For each line in the data below that holds "Sheath", return a copy.

(Stored items from a collection)
--- START ---
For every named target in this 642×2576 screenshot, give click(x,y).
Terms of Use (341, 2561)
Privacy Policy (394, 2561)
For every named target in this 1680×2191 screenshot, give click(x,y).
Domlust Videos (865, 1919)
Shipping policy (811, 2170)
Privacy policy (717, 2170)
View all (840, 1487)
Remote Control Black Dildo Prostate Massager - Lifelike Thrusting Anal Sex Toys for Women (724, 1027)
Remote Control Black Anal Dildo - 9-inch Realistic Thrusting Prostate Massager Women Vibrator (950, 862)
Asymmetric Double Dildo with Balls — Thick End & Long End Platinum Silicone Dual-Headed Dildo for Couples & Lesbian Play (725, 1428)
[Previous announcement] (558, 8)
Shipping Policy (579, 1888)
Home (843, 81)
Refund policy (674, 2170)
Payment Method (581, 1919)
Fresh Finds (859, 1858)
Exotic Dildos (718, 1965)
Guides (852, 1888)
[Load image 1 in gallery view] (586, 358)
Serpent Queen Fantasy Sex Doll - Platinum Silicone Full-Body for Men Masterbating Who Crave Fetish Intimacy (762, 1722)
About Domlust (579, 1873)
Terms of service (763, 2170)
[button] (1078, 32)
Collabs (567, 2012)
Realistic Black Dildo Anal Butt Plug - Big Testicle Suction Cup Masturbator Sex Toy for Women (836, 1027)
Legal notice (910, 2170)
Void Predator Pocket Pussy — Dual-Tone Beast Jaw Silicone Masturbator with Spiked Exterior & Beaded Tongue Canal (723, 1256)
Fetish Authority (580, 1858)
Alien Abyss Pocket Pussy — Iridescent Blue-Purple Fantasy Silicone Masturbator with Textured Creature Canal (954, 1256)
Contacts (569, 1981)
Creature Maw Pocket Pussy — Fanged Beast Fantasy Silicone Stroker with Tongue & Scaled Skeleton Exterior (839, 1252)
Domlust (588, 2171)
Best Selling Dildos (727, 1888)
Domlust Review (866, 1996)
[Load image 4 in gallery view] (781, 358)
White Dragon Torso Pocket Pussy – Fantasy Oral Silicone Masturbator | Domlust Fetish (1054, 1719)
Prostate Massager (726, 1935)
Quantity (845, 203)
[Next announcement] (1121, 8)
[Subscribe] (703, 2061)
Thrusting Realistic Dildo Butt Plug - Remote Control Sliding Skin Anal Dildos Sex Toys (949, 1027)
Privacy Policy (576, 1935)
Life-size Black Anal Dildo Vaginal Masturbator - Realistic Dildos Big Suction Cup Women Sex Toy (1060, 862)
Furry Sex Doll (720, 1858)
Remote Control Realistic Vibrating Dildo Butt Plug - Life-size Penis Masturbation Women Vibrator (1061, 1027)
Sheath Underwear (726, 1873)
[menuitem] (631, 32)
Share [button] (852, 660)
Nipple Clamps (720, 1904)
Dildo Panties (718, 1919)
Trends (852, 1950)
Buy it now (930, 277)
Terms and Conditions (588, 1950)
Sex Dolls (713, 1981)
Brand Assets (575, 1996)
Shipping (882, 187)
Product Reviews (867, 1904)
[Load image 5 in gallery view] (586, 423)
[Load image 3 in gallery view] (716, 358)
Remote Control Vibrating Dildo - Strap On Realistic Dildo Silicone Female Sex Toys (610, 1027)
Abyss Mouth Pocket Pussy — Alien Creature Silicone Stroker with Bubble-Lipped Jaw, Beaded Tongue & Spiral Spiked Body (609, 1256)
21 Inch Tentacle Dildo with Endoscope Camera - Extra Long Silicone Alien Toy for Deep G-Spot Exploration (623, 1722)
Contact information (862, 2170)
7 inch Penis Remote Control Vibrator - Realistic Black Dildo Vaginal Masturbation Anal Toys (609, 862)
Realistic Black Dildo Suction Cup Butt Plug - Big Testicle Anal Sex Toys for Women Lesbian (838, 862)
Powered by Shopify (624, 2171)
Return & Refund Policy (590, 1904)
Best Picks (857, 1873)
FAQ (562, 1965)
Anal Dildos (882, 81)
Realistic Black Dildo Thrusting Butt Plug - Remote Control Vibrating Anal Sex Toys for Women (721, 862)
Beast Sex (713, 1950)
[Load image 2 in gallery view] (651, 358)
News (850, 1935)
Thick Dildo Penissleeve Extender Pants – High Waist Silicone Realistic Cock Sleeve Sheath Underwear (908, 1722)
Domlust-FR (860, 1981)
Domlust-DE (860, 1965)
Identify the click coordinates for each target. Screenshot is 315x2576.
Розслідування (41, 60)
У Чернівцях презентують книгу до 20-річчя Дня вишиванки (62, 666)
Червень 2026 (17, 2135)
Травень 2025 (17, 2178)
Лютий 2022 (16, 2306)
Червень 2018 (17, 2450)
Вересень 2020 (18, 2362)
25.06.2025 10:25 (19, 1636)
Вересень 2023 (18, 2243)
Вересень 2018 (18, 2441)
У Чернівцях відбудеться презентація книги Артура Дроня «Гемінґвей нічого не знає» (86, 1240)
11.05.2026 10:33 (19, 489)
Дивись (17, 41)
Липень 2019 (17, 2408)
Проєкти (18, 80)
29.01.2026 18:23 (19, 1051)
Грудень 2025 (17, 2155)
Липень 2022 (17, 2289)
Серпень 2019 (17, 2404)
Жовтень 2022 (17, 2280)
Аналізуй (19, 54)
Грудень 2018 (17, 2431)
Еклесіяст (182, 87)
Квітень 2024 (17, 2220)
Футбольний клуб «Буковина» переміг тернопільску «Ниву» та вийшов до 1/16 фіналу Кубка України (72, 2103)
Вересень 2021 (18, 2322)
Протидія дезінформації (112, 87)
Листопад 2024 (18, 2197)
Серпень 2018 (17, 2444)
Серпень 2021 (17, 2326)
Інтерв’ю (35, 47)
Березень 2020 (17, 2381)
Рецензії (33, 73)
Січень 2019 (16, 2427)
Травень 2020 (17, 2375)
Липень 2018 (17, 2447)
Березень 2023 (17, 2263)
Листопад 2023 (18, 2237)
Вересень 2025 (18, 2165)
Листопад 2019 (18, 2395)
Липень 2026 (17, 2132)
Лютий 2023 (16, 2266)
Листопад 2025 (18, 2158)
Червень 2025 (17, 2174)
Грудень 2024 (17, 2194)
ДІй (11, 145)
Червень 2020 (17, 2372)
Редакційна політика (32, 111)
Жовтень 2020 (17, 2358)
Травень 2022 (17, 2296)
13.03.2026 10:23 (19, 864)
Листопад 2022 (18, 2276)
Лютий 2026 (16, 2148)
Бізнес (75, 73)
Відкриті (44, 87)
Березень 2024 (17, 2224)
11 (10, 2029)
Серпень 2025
--- END ---
§ **Response below**
Sheath Underwear (726, 1873)
Thick Dildo Penissleeve Extender Pants – High Waist Silicone Realistic Cock Sleeve Sheath Underwear (908, 1722)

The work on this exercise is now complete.